QUOTED PASSAGE:
Reply To: Bench plane question

///Reply To: Bench plane question
Reply To: Bench plane question 2018-02-05T10:41:25+00:00
Mike in TN
Participant
Post count: 272

Hi Lancastrian,

I am guessing that you are from the U. K.  I have visited several times and would love to go back. There are several tools in my collection that I brought back as souvenirs. You are luck to live in an area that I have found to be rich with wonderful woodworking tools and traditions.

I had the same issue with photo file size when I started posting but I found that you can resize them using Windows paint which is commonly found in Windows accessories on most computers. We don’t get to see many Salmens planes in the U.S. so my comments are based on what little I have been able to find online. Salmens did produce planes that were painted red from the factory and that could easily be what you have. However, it might be that that a previous owner just liked the color red and repainted it. I know of one popular online woodworker that has repainted many of his restored tools a unique shade of blue. The “CO 457”  marking would make me believe that it is a later (as in 1960’s or later) issue plane. Older lines of planes had relatively simple designations and modern management has introduced more complicated stock numbers for tracking. Stanley had several different frog/base configurations and it might be that yours was copied from one of the less common designs.

Pointing data for screenshots:

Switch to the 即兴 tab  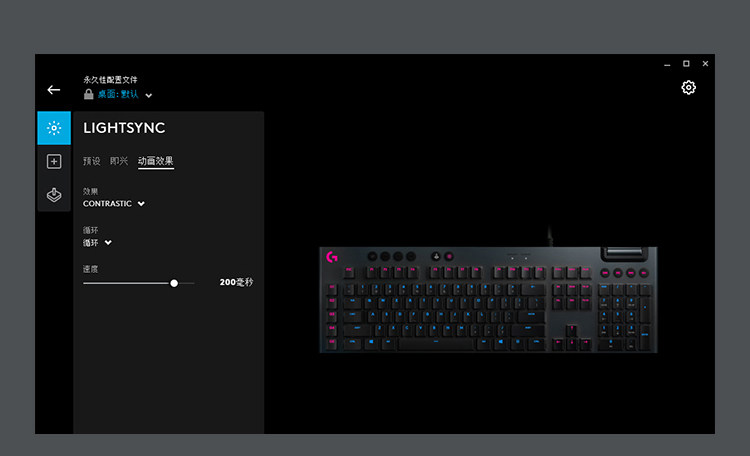coord(119,161)
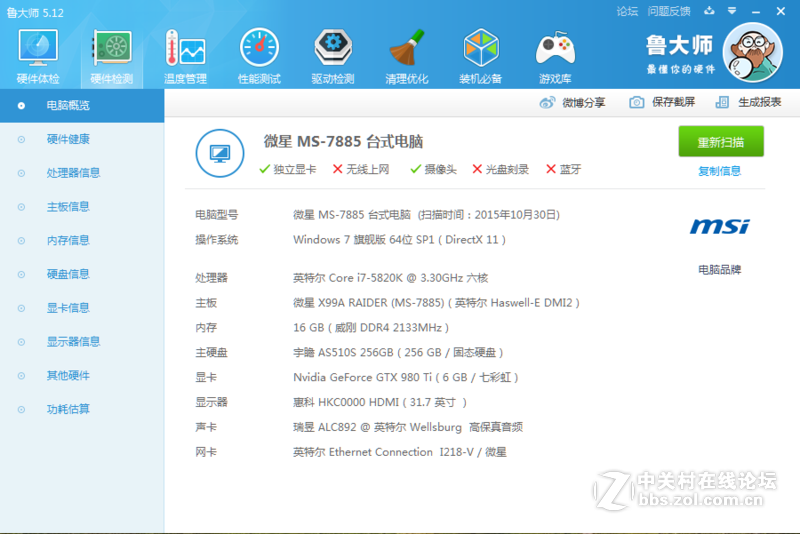Switch to the 硬件检测 hardware detection tab
800x534 pixels.
coord(111,55)
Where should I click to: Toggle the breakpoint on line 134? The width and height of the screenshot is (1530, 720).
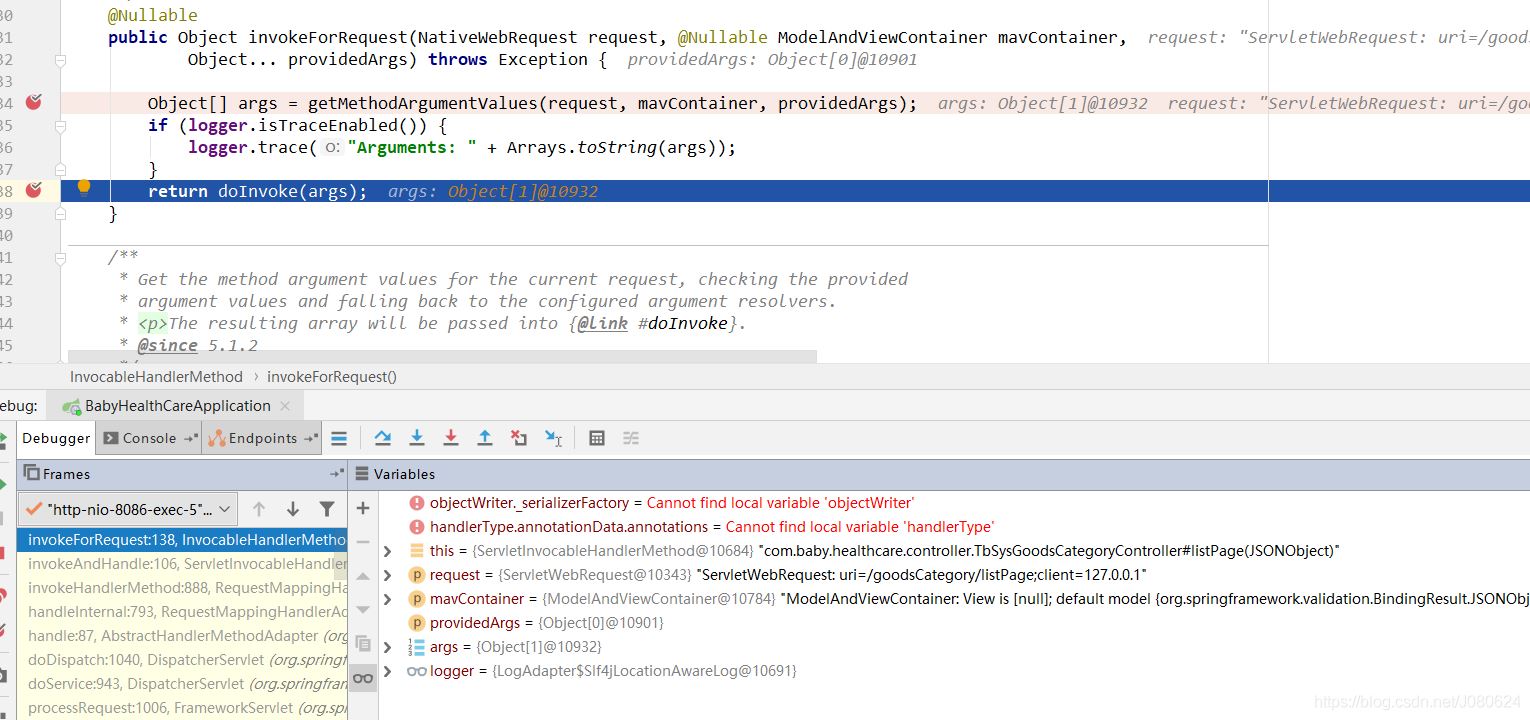tap(34, 102)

TO DO:
- A) In one to three sentences, explain why the forum reply says the "CO 457" marking suggests a later plane.
- B) In the forum reply, switch "souvenirs" to "keepsakes" in the passage that begins at the words "I am guessing" and stops after "tools and traditions.".

TASK-BY-TASK OUTPUTS:
- A) The marking suggests a plane issued in the 1960s or later because older lines of planes had relatively simple designations. Modern management introduced more complicated stock numbers for tracking.

- B)
I am guessing that you are from the U. K.  I have visited several times and would love to go back. There are several tools in my collection that I brought back as keepsakes. You are luck to live in an area that I have found to be rich with wonderful woodworking tools and traditions.